The implication of the present study in the pathogenesis of periodontal disease in humans remains hypothetical. The results of the present study showed that colchicine administration in A. actinomycetemcomitans-immunized mice significantly inhibits iNOS activity and NO production both in vivo and in vitro. Colchicine is used for treatment and prophylaxis of acute gout and inflammatory diseases such as Behçet’s disease [1]. Indeed, severity of periodontal disease in patients with Behçet’s disease appeared to be significantly increased [35] [36]. It remains, however, to be further studied whether colchicine given to Behçet’s diseased patients concurrently exhibiting severe periodontal disease would adversely accelerate the course of the latter disease via suppression of iNOS activities and NO production.
5. Conclusion
The present study showed that colchicine given only on the same day as the immunization with heat-killed A. actinomycetemcomitans in mice inhibits iNOS activity and serum NO levels in vivo.
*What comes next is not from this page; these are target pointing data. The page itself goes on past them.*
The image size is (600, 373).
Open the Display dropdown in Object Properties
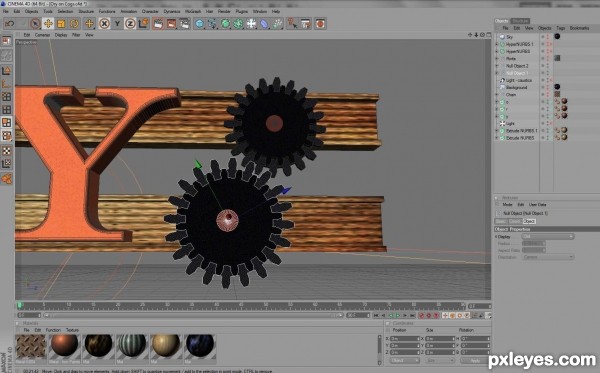[548, 236]
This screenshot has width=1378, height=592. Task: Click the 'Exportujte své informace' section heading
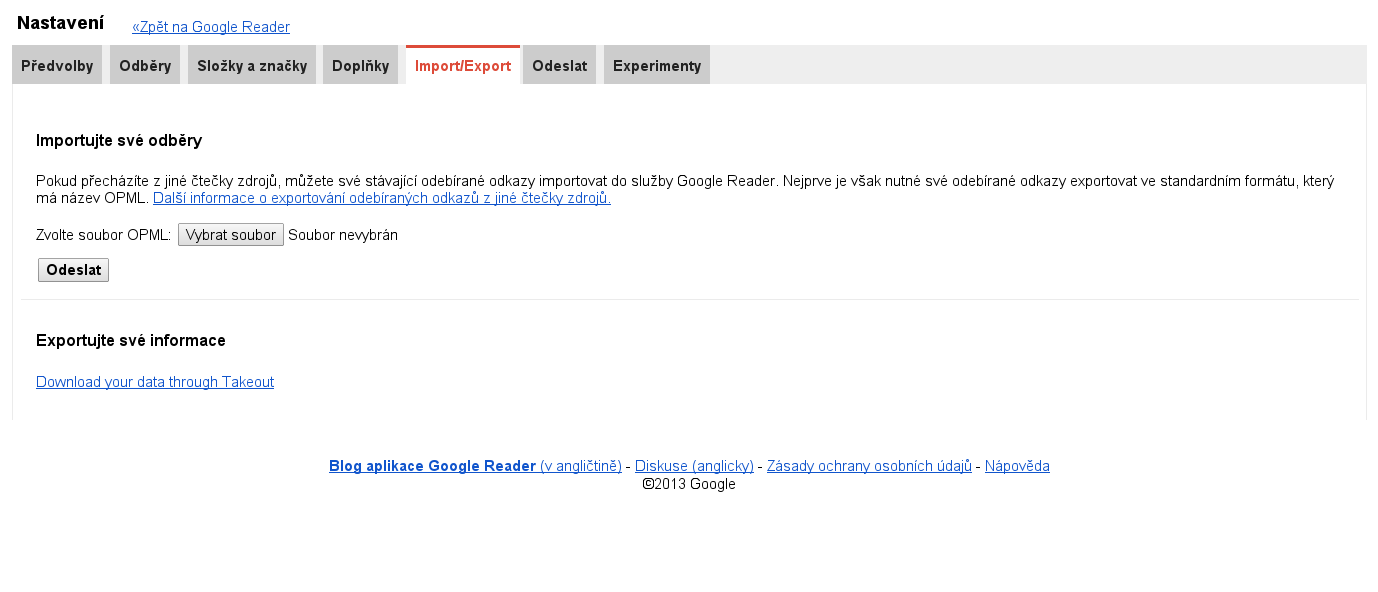pos(131,341)
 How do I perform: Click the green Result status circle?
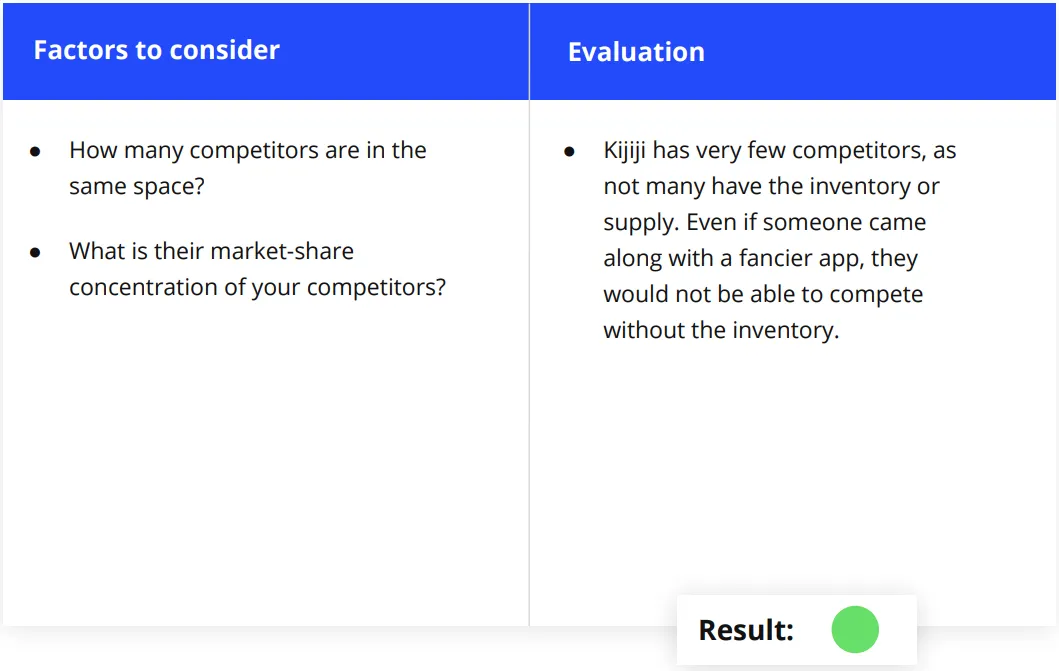click(854, 629)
Additional of L-arginine, Db-cAMP or forskolin failed to overcome the suppressive effects of colchicine on iNOS activity and NO production in A. actinomycetemcomitans-stimulated murine spleen cell cultures. However, exogenous IFN-γ was able to partially restore the levels of iNOS activity and NO production in the antigen-stimulated cell cultures. The results of the present study indicate, therefore, that colchicine may suppress the iNOS activity and NO production of A. actinomycetemcomitans-induced mice in vivo and in vitro and that cellular microtubule polymerization may be prerequisite for A. actinomycetemcomitans-induced murine iNOS activity and NO production.